Aim of the task
Copy, from the material below, each line that contains the word "computer".

Records
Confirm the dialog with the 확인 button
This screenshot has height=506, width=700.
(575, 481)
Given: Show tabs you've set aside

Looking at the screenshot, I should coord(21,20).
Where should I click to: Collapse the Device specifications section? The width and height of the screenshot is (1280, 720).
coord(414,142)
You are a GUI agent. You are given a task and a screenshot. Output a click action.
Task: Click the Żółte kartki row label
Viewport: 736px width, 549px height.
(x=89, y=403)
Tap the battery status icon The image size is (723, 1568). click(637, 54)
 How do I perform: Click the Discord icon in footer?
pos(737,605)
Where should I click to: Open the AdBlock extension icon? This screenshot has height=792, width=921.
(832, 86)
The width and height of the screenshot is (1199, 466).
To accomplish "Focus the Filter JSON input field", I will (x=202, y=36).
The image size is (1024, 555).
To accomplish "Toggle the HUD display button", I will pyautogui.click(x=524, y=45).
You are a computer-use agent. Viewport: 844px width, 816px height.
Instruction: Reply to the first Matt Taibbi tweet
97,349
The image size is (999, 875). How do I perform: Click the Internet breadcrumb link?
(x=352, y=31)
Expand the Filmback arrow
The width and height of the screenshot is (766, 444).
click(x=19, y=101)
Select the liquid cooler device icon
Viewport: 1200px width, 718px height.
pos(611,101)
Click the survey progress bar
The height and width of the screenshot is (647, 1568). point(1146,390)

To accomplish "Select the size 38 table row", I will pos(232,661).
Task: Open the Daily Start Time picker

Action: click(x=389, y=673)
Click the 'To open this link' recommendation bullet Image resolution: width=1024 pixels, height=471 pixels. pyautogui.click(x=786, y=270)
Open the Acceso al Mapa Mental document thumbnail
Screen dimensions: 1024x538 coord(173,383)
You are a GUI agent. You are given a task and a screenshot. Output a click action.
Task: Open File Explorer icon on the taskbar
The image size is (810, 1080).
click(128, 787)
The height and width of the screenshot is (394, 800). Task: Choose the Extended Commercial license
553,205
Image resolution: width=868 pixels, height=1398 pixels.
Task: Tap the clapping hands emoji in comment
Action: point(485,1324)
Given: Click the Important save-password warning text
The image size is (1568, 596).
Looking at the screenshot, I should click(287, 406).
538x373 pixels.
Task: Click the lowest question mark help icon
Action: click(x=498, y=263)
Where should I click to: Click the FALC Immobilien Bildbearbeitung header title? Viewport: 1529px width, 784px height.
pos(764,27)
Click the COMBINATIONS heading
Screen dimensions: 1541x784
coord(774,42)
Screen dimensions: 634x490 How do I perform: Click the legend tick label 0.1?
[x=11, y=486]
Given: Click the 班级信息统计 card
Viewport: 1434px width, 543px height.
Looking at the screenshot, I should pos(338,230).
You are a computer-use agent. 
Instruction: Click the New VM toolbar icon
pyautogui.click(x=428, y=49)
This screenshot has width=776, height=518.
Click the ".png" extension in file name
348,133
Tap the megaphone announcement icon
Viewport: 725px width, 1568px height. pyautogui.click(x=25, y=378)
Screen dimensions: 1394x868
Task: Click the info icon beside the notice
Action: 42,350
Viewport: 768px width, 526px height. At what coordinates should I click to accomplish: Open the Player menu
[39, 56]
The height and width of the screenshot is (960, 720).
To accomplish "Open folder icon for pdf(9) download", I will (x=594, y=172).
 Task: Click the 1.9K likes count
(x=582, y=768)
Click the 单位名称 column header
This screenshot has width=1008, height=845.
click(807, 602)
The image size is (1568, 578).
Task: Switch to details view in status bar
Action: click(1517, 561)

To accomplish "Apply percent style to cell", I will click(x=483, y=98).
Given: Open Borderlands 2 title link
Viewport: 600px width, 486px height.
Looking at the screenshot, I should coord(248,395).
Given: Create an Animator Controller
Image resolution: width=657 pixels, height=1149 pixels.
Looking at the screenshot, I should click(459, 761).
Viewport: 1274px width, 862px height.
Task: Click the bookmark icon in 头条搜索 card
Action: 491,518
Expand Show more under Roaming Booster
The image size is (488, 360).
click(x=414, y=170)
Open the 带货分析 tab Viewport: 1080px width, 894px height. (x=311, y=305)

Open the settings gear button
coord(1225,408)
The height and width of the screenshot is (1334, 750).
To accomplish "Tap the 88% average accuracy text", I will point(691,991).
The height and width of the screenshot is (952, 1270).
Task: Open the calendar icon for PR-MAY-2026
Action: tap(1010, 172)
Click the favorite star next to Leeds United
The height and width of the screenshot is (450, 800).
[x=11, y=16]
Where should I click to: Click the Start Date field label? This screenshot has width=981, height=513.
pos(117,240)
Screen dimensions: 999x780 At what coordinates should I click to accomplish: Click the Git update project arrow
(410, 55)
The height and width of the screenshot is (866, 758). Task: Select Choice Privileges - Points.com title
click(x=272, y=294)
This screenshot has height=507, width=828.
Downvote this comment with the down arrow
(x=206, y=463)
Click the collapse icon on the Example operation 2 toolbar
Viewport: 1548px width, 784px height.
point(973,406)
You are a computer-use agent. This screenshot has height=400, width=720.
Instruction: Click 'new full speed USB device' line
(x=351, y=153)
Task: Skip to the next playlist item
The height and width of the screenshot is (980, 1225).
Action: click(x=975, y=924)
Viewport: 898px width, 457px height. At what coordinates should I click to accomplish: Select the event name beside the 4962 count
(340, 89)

Reply to the exercise
You are a computer-use agent. Viewport: 844px width, 816px height.
You are a computer-use agent. 
You are a computer-use agent. This screenshot has height=400, width=720.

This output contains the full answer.